Comment est née l’histoire de HOURIA ?

Au départ, il y a eu l’envie de continuer à explorer la société algérienne actuelle avec ses problématiques actuelles et ses richesses humaines et linguistiques. Avec HOURIA, je me replonge dans l’histoire algérienne actuelle pour raconter l’histoire d’une jeune danseuse qui va se métamorphoser à la suite d’un accident. Venant du documentaire, j’aime puiser au fond de moi des souvenirs et des expériences pour les retranscrire en fiction au cinéma. À la suite d’un accident, double fracture de la cheville, j’ai vécu une longue rééducation qui m’a immobilisée pendant quelque temps. J’avais envie de raconter l’isolement, la solitude et le handicap. Mais surtout la reconstruction. Houria va finalement devenir encore plus forte après cette renaissance. Elle va devenir ellemême. C’est ainsi que j’ai imaginé le personnage de Houria, une héroïne grandiose par son endurance, à l’image de cette Algérie, blessée mais toujours debout.

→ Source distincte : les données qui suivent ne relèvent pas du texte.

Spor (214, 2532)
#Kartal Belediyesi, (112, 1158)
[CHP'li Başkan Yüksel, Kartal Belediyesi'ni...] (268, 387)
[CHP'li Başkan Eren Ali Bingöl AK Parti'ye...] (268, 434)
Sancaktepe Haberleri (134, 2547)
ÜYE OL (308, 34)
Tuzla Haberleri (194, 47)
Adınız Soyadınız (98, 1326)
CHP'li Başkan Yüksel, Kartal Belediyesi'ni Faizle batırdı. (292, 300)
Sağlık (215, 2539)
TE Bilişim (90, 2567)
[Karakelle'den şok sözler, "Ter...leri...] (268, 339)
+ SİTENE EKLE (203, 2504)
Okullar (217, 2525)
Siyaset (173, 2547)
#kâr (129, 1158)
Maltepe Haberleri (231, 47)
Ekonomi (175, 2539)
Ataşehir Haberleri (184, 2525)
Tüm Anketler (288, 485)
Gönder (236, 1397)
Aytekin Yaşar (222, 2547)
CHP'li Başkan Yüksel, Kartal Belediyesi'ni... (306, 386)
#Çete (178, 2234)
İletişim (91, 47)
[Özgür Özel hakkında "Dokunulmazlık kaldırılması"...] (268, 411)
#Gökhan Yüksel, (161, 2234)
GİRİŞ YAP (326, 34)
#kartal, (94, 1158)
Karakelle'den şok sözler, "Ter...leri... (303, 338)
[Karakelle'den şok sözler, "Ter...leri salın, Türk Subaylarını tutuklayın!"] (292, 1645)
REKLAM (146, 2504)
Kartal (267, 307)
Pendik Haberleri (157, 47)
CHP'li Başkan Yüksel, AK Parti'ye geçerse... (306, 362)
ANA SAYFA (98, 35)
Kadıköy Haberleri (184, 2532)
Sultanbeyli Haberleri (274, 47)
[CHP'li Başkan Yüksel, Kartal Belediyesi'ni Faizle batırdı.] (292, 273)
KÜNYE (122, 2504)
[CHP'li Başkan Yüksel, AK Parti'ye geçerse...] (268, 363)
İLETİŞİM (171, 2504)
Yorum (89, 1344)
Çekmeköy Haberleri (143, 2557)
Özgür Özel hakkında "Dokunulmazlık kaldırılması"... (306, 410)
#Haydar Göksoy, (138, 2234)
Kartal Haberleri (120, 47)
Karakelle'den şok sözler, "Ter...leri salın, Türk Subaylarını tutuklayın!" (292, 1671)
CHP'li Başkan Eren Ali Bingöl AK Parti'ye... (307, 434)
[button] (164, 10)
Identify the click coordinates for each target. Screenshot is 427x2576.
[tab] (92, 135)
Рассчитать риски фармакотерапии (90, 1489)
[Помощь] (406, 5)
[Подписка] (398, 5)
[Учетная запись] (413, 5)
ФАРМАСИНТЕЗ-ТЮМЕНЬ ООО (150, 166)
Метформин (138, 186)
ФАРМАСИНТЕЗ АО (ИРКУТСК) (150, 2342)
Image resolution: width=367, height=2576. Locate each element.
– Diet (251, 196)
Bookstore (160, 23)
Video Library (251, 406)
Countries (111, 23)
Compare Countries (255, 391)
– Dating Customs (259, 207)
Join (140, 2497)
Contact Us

Au début du film, on ressent la différence entre la danse, qui se passe le jour, dans la lumière, et l’univers des combats de béliers et des paris clandestins qui se passent la nuit. Vouliezvous aussi marquer la différence entre le féminin et une certaine conception viriliste du masculin ?

En effet, il y a un parallèle entre l’univers de la danse, féminin, aérien et solaire et l’univers masculin nocturne et viril. Il y eu aussi cette volonté purement cinématographique de filmer ces combats de béliers, typiquement algériens. On connaît les batailles de buffles au Vietnam, les combats de coqs venus d’Angleterre au 18ème siècle, moi j’avais envie de montrer cette spécificité algérienne, activité qui s’est répandue après l’indépendance. Ces combats préparaient aussi le terrain de la danse contemporaine qui occupe la deuxième partie du film : une danse très ancrée dans le sol, la terre,…Les combats de bélier montrent les prémices de cet univers-là.

Houria et sa mère, Sabrina, sont danseuses, vivent sans hommes, ne portent pas le voile, Sabrina fume… Pour vous, le féminin, l’appétence artistique et l’aspiration à la liberté ne font qu’un ? 

Oui pour moi la liberté individuelle aspire à une envie de s’épanouir, à s’exprimer et à explorer des chemins artistiques variés. En Algérie le poids des traditions et le patriarcat est trop présents et il est très difficile de s’émanciper quand on est une femme. Dans le film, Sabrina est une femme cultivée, qui a du talent et qui gagne sa vie dignement même si pour certains danser dans des mariages est quelques chose de scandaleux. 

La liberté individuelle et l’expression corporelle sont limitées pour l’ensemble des Algériens, mais encore plus pour les Algériennes semble dire votre film ? 

Complètement. Pour reprendre l’exemple de la danse, elle se pratique en lieux privés, mais très peu en extérieurs. Le corps des femmes est tabou. Une femme qui danse, c’est une femme qui désire s’exprimer. C’est pas anodin dans une société patriarcale et traditionnelle, avec des mœurs et des mécanismes d’honneur. Il faut un changement des mentalités mais le chemin est encore long.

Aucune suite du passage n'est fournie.